Here are the across parsings -- feel free to discuss, shout, and tear to pieces (it's the only way I'll get better, you know)!


Across

1a: Sympathetic [Combi]

Good-hearted setter turned after helper died - so sad.

Good-hearted [definition] setter [MYSELF & reversal/subtractor target] turned after [reversal indicator & when to turn indicator] helper [ELF] died [subtractor indicator] - so sad. [PATHETIC]

Further info:

Dodgy/torturous subtractor?



7a: Solarises [Cryptic Charade]

A Green man's day: gets up, turns red!

A Green man's day [SOL = a Martian day] gets up [ARISES] turns red [definition] ![difficuly/dodginess indicator]

Further info:

To get the definition, one must imagine a green man turning red. The negative of green is red, therefore he solarises. Quite dodgy, I think you'll agree -- or do you?



ALT: Solarises [Anagram]

Overexposes ass or lies raunchily.

Overexposes [definition] ass or lies [amagram fodder] raunchily [anagram indicator]

Further Info:

Not sure it really makes sense as a sentence, but hey, it sounds good.

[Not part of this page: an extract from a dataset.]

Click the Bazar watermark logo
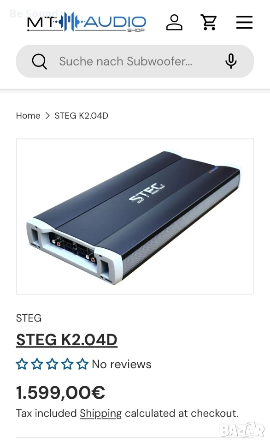 coord(242,430)
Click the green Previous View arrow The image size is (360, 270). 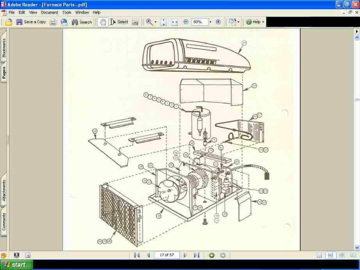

12a: Calendar Month [Combi]

Backward money man said, 'Money, man, is time. Period!'

Backward [reversal indicator] money man [AC = trad xword abbriev for accountant & reversal target] said [homophone indicator] Money man [LENDER/LENDAR & homophone target] is time [MONTH] Period [definition]



13a: Titular [Combi]

Doctor avoided becoming mutilator of the head.

Doctor [MO = medical officer & subtractor fodder] avoided [subtractor indicator] becoming [anagram indicator] mutilator [anagram fodder & subtractor target] of the head [definition]

Further info:

Becoming isn't the best anagram indicator & does the subtraction work? The doctor avoided the mutilator not the becoming. Hmmm ...



ALT: Titular [Combi]

Weird ritualist is not concerned with the head.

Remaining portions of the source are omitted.